PEDIDO CIVIL EMERGENTE DA PRÁTICA DE CRIME
REMESSA DAS PARTES PARA OS TRIBUNAIS CIVIS
Sumário

1. O juiz só poderá remeter as partes de pedido cível enxertado no processo penal para os tribunais cíveis, nos termos previstos no artigo 82.º, § 3.º CPP, se razões poderosas do julgamento da causa cível o impuserem ou verificando-se circunstância que possa retardar intoleravelmente o julgamento da causa penal.
2. Na ponderação a efetuar o juiz não poderá deixar de equacionar os prejuízos que de tal remessa poderão advir para as vítimas do crime, nomeadamente o desperdício de tempo e de meios já investidos no processo penal, o aumento de custos e o potencial risco de contradição de julgados.

Texto Integral

I – NOTA PRELIMINAR
No exame preliminar (1) verifica-se que a questão a decidir – critério sobre a remissão dos pedidos cíveis para os meios comuns – vem sendo judicialmente apreciada de modo uniforme e reiterado (2) , circunstância que integra o pressuposto previsto no artigo 417.º, § 6.º, al. d) do CPP, pelo que se passa a proferir Decisão Sumária.

II – RELATÓRIO

1. No 2.º Juízo (3) Local de Lagos, do Tribunal Judicial da Comarca de Faro corre processo criminal contra JFFB, acusada que foi pelo Ministério Público, como autora de um crime de homicídio por negligência, previsto no artigo 137.º, § 1.º do Código Penal (CP), em concurso com um crime de condução perigosa de veículo rodoviário, previsto no artigo 291.º, n.º 1, al. b) CP e nove contraordenações.

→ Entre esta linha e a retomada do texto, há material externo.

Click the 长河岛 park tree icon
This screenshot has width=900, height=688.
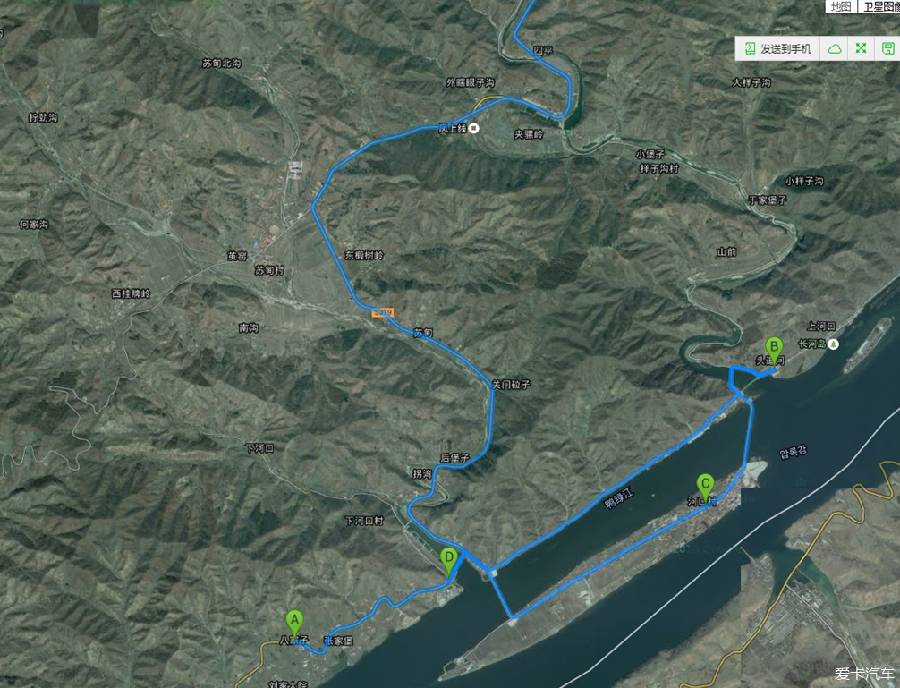coord(833,344)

DOCM e LOCM, na qualidade de ofendidos e lesados, constituíram-se assistentes nos autos e deduziram pedido civil contra L…– Companhia de Seguros, S. A., requerendo a condenação desta a pagar-lhes indemnização por danos patrimoniais e não patrimoniais, no montante de 203 384€, acrescida de juros moratórios, em virtude da morte do seu progenitor (LFCM), decorrente de acidente de viação causado pela arguida (cujo veículo se encontrava segurado na demandada).

Contrariamente ao que parece vir indicado nesse petitório, a parte civil (demandante) são os menores (não a sua mãe - que é apenas a representante deles, conforme decorre do disposto no artigo 74.º, § 1.º CPP e 16.º, § 1.º CPC).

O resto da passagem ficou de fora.